Bei dem Kläger handele es sich nicht um einen solchen Arbeitnehmer. Auch wenn die Zahlung nur wenige Prozent des erzielten Kaufpreises betragen hätte, so bedeute der Prozentsatz nicht, dass es sich bei der Zahlung in Höhe von rund 1,3 Mio € nur um ein kleineres Geldgeschenk gehandelt habe, also eine Zusatzleistung in Form einer Nebenleistung.

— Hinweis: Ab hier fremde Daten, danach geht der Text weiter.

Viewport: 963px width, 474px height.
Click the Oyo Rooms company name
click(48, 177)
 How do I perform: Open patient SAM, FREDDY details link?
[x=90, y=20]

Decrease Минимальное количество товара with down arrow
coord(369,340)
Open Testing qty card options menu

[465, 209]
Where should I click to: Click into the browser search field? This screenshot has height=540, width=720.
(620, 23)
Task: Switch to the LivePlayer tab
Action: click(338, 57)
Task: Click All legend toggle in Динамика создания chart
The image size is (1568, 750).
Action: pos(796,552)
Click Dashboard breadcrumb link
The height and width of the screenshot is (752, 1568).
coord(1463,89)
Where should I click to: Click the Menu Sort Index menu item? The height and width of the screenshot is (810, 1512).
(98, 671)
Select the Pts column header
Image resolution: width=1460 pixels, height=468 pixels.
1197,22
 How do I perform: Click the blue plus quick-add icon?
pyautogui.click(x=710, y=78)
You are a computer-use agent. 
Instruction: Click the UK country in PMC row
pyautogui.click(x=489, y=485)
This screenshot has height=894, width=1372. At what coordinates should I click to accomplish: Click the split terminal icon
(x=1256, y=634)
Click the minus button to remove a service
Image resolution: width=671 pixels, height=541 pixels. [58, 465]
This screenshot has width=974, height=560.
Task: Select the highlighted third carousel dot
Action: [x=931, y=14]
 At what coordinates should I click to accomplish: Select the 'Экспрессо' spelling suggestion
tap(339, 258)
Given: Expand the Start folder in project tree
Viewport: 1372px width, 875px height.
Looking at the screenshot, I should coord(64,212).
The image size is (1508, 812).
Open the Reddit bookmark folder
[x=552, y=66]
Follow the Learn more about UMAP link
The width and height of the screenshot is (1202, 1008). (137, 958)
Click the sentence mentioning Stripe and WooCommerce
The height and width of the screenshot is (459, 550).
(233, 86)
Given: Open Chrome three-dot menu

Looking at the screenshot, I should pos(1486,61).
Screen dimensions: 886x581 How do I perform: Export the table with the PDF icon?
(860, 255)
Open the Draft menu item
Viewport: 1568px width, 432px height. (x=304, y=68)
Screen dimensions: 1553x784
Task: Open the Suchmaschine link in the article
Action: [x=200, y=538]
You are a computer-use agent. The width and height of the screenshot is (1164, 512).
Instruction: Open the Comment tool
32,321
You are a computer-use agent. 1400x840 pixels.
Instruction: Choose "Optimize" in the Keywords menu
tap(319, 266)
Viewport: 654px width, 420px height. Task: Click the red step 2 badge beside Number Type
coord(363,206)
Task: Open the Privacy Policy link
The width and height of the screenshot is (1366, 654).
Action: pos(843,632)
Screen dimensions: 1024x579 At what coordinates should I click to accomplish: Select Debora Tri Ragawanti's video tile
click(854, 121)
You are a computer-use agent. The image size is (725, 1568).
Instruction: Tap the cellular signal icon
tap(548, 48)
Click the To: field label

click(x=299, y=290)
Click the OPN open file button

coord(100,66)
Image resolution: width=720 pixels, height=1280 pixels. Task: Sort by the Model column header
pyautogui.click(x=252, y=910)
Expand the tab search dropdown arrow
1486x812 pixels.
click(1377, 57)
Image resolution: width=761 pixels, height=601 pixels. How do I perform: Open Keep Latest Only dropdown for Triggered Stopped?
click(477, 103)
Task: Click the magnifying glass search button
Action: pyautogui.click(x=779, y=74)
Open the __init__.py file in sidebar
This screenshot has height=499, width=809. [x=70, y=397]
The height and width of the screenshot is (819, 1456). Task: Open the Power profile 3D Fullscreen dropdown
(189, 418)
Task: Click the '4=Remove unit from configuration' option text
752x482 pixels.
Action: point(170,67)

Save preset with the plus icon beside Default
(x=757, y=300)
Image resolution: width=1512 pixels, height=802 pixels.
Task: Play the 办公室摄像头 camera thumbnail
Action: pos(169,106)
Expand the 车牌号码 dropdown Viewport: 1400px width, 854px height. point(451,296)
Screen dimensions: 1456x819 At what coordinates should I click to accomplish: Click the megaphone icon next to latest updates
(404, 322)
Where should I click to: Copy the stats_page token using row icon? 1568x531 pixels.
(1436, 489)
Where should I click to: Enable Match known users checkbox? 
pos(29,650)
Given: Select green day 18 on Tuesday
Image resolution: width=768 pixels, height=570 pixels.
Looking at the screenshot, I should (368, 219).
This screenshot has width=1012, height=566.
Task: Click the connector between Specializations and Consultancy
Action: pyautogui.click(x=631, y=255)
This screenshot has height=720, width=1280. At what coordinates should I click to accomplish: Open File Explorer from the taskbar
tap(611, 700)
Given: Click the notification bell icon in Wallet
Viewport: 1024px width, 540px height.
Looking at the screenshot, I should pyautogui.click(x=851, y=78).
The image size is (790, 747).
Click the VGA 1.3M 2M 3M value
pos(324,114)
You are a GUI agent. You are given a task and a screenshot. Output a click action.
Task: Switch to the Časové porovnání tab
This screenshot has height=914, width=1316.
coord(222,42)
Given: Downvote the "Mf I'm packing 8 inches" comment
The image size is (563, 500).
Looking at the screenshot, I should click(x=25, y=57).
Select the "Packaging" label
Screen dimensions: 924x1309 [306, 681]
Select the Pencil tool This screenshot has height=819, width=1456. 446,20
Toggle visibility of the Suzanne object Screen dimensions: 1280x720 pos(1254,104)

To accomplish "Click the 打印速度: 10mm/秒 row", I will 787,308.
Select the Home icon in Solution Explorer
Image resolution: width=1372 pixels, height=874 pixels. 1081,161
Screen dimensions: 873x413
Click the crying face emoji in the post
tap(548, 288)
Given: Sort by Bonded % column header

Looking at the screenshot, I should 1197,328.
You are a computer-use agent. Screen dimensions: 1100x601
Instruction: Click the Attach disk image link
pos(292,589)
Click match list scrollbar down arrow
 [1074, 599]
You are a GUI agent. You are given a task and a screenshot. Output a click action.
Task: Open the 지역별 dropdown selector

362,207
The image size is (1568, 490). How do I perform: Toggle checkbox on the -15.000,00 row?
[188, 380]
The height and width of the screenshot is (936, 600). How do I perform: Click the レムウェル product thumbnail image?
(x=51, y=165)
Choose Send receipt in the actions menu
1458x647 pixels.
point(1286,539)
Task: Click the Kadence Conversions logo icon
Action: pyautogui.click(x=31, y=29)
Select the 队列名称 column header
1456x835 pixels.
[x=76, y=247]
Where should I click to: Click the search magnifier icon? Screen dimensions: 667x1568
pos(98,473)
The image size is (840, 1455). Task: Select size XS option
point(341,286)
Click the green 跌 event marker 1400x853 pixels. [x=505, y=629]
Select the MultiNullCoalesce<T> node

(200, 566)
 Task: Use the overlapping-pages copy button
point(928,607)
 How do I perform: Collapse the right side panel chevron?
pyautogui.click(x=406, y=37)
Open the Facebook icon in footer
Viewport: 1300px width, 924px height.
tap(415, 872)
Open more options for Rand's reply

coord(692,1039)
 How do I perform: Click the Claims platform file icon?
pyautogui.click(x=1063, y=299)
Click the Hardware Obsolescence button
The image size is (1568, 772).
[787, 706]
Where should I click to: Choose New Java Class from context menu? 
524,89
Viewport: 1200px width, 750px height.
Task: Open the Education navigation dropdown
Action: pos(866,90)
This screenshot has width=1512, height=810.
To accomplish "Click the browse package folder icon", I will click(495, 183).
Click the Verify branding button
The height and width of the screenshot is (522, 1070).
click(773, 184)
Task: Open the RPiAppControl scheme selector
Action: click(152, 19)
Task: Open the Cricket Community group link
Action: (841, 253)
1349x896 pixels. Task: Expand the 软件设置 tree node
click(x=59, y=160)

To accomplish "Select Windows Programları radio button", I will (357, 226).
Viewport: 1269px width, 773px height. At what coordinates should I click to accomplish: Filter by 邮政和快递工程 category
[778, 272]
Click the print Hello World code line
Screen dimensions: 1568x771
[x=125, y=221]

Der Kläger habe bislang ohne Vorlage entsprechender Nachweise vorgetragen, dass die Zahlungen als Honorierung für seinen außerordentlichen und entscheidenden Beitrag zu der langjährigen Wertentwicklung der Geschäftsanteile gezahlt worden seien. Angaben dazu, welcher Art die Dienstleistung des Klägers an die Z Verwaltungs-GmbH gewesen sei, habe der Kläger nicht gemacht. Es sei nicht ersichtlich, warum die Z Verwaltungs-GmbH davon ausgegangen sein solle, dass der Kläger persönlich und im Bewusstsein einer Leistungserbringung für die Z Verwaltungs-GmbH eine zusätzliche Leistung erbracht habe, dass ihm daher ein Anteil an der Wertentwicklung der Geschäftsanteile und damit eine besondere Honorierung zukomme.